AUA releases guidelines on OAB, hematuria, vasectomy, urodynamics

June 13, 2012

The 2012 AUA annual meeting in Atlanta saw the debut of new practice guidelines for overactive bladder, hematuria, vasectomy, and urodynamics.

The 2012 AUA annual meeting in Atlanta saw the debut of new practice guidelines for overactive bladder, hematuria, vasectomy, and urodynamics.

The OAB guidelines emphasize behavioral therapies as a first-line treatment, followed by medications and neuromodulation. Patients who present with symptoms of OAB should be evaluated with a careful medical history, physical exam, and urinalysis to exclude other conditions that could be responsible. In some patients, urine cultures or postvoid residual assessment may need to be performed. Additionally, patients may be asked to complete voiding diaries or symptom assessment questionnaires.

Once the diagnosis has been validated, clinicians should first offer behavior modification therapies, including bladder training, bladder control strategies, pelvic floor muscle training, and fluid management. Second-line treatments include oral antimuscarinic medications. In some patients with severe refractory symptoms or for those in which antimuscarinics are not acceptable, sacral neuromodulation, percutaneous neuromodulation, or off-label use of onabotulinim toxin A may be an option.

Previous recommendations for hematuria called for a full exam to be completed only after two of three properly collected samples test positive for microhematuria on microscopy. The new guidelines state that a single positive urinalysis with microscopy for asymptomatic microhematuria is enough to warrant a complete urologic examination.
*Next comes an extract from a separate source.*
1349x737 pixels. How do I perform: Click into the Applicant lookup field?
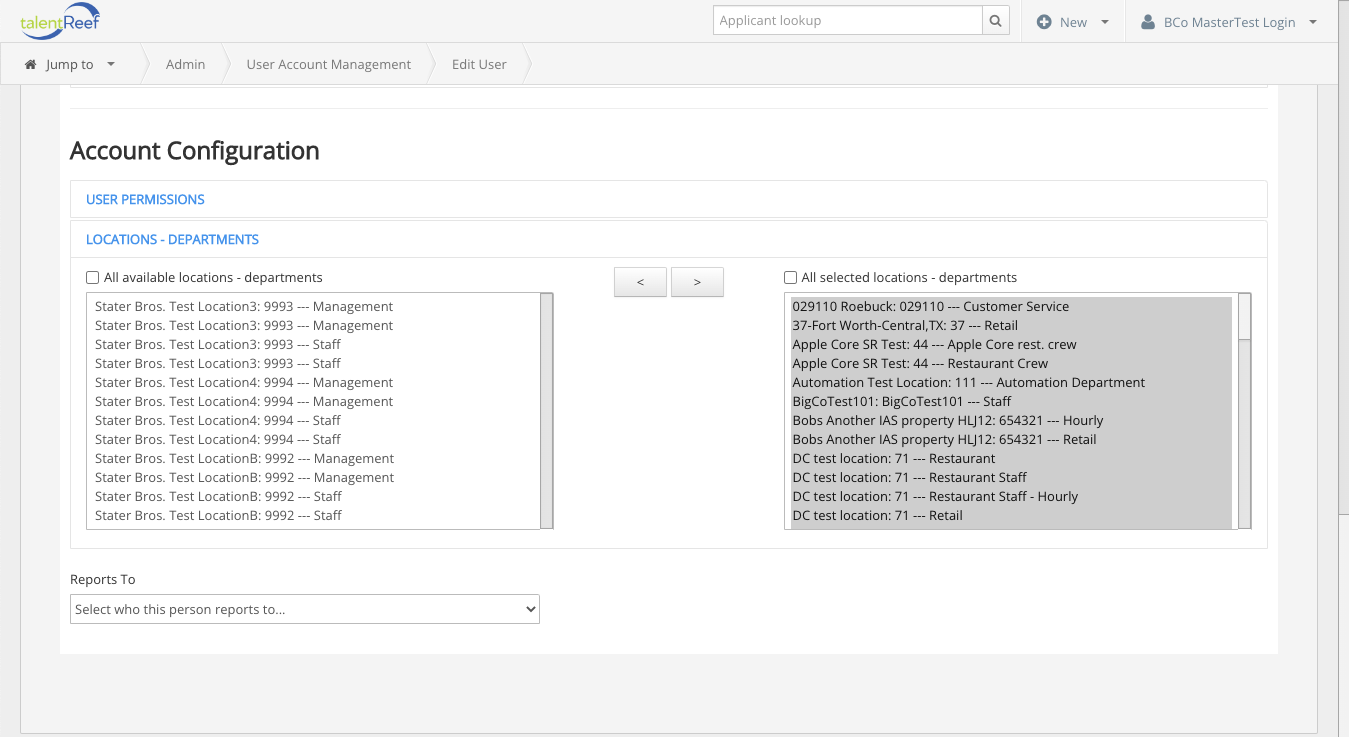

Assessment for asymptomatic patients presenting with microhematuria includes a careful history as well as a physical examination and laboratory testing, including an estimate of renal function and, for patients over 35 years of age, a cystoscopy. The initial evaluation for microhematuria should also include a radiologic evaluation to rule out tumors in the kidney and to evaluate the upper urinary tract urothelium.

The new guidelines for vasectomy cover preoperative evaluation and consultation of prospective vasectomy patients; techniques for local anesthesia, isolation of the vas deferens, and occlusion of the vas deferens during vasectomy; postoperative follow-up; post-vasectomy semen analysis; and potential complications and consequences of vasectomy.

The newest urodynamics guidelines present the principles of application and technique to guide the clinician in the role of urodynamics in complex lower urinary tract symptom disorders. The findings of this guideline are intended to assist the clinician in the appropriate selection of urodynamic tests following an appropriate evaluation and symptom characterization. Among the statements in the guidelines are the following:

  • Clinicians who are making the diagnosis of urodynamic stress incontinence should assess urethral function.
  • Surgeons considering invasive therapy in patients with stress urinary incontinence should assess postvoid residual urine volume.
  • Clinicians may perform multi-channel urodynamics in patients with both symptoms and physical findings of stress incontinence who are considering invasive, potentially morbid, or irreversible treatments.
  • Clinicians should perform repeat stress testing with the urethral catheter removed in patients suspected of having stress incontinence who do not demonstrate this finding with the catheter in place during urodynamic testing.
  • Clinicians should perform stress testing with reduction of the prolapse in women with high-grade pelvic organ prolapse but without the symptom of stress incontinence. Multi-channel urodynamics with prolapse reduction may be used to assess for occult stress incontinence and detrusor dysfunction in these women with associated LUTS.